Modeling an ancestral regulation mode of bacterial promoters by DNA supercoiling
DNA supercoiling acts as a global transcriptional regulator that contributes to the rapid transcriptional response of bacteria to many environmental changes. Although a large fraction of promoters from phylogenetically distant species respond to superhelical variations, the sequence or structural determinants of this behavior remain elusive. Here, we focus on the sequence of the “discriminator” element that was shown to modulate this response in several promoters. We develop a quantitative thermodynamic model of this regulatory effect, focusing on open complex formation during transcription initiation independently from promoter-specific regulatory proteins. We analyze previous and new expression data and show that the model predictions quantitatively match the in vitro and in vivo supercoiling response of selected promoters with mutated discriminator sequences. We then test the universality of this mechanism by a statistical analysis of promoter sequences from transcriptomes of phylogenetically distant bacteria under conditions of supercoiling variations (i) by gyrase inhibitors, (ii) by environmental stresses, or (iii) inherited in the longest-running evolution experiment. In all cases, we identify a robust and significant sequence signature in the discriminator region, suggesting that supercoiling-modulated promoter opening underpins a ubiquitous regulatory mechanism in the prokaryotic kingdom based on the fundamental mechanical properties of DNA and its basal interaction with RNA polymerase.

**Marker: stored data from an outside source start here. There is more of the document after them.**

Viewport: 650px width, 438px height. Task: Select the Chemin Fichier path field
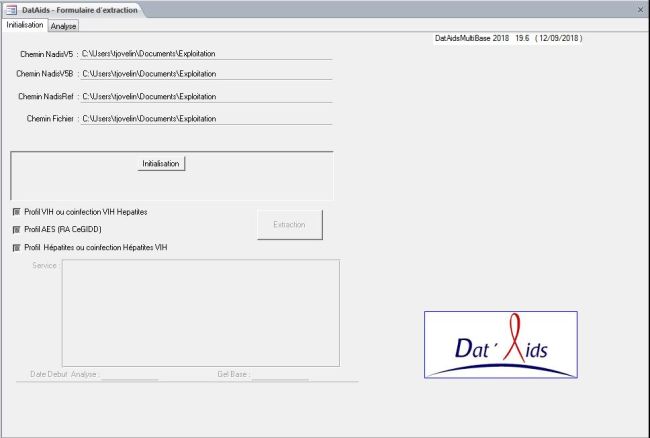[205, 118]
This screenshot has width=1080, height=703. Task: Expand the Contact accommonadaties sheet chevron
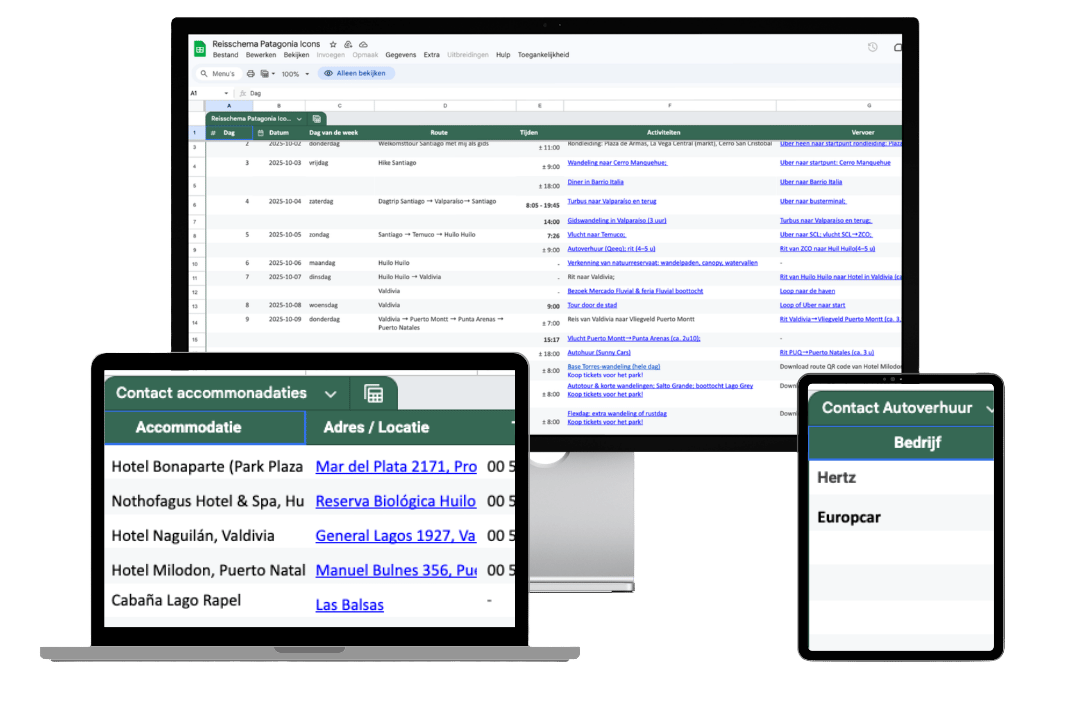pyautogui.click(x=331, y=394)
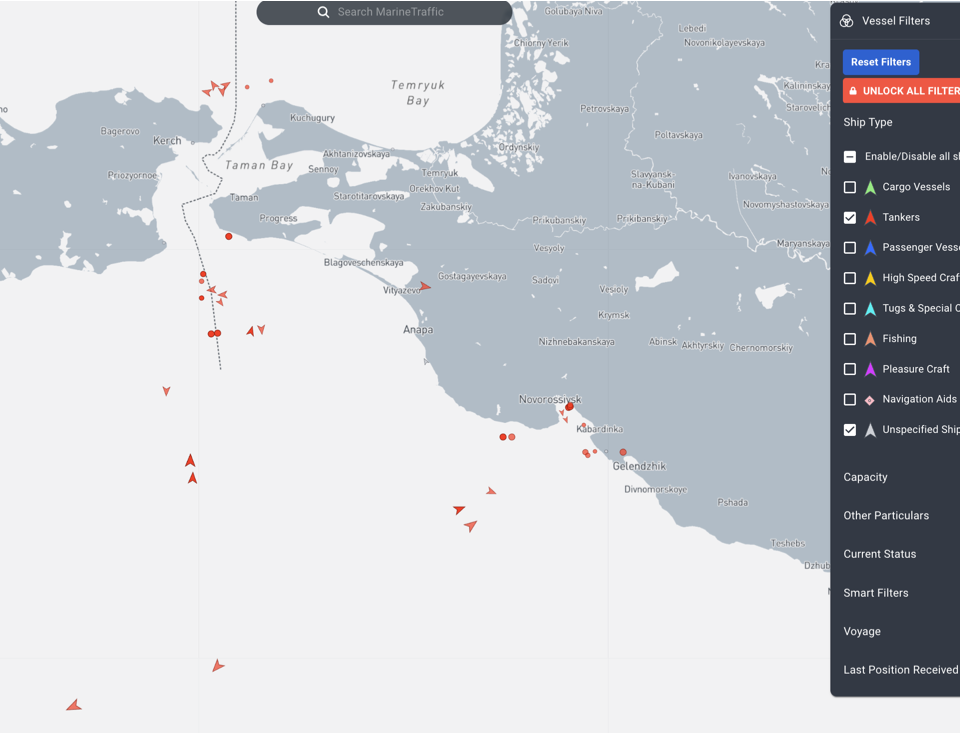Click the green Cargo Vessels arrow icon
Image resolution: width=960 pixels, height=733 pixels.
[x=870, y=188]
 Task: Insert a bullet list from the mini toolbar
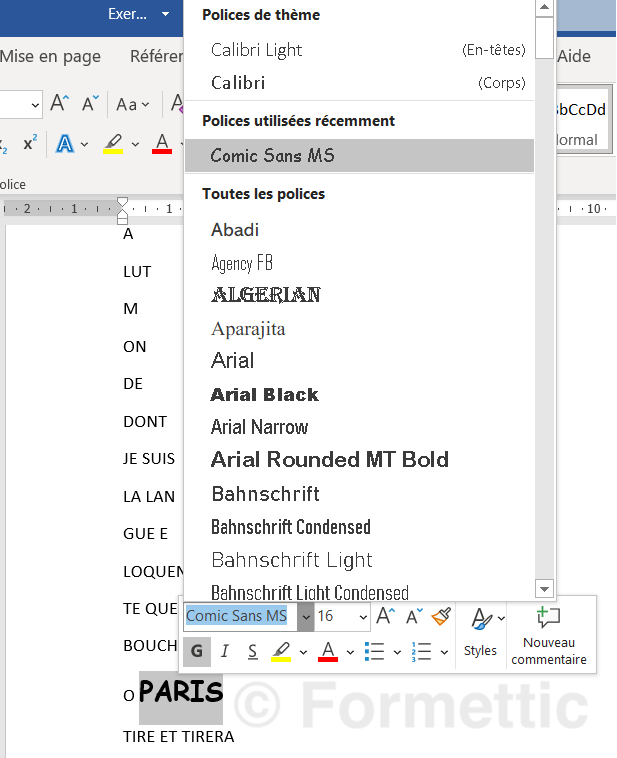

In this study, we highlight the role of the discriminator as a global sensor of supercoiling variations and propose the first quantitative regulatory model of this principle, based on the specific step of promoter opening during transcription initiation. It defines the predictive rule by which DNA supercoiling quantitatively modulates the expression rate of bacterial promoters, depending on the G/C content of their discriminator and independently from promoter-specific regulatory proteins. This basal mechanism affects a wide range of species, which is tested by an extensive analysis of global high-throughput expression data. Altogether, ours results confirm and provide a quantitative framework for the long-proposed notion that the discriminator sequence is a significant determinant of promoter supercoiling sensitivity, underpinning the ubiquitous regulatory action of DNA supercoiling on the core transcriptional machinery, in particular in response to quick environmental changes.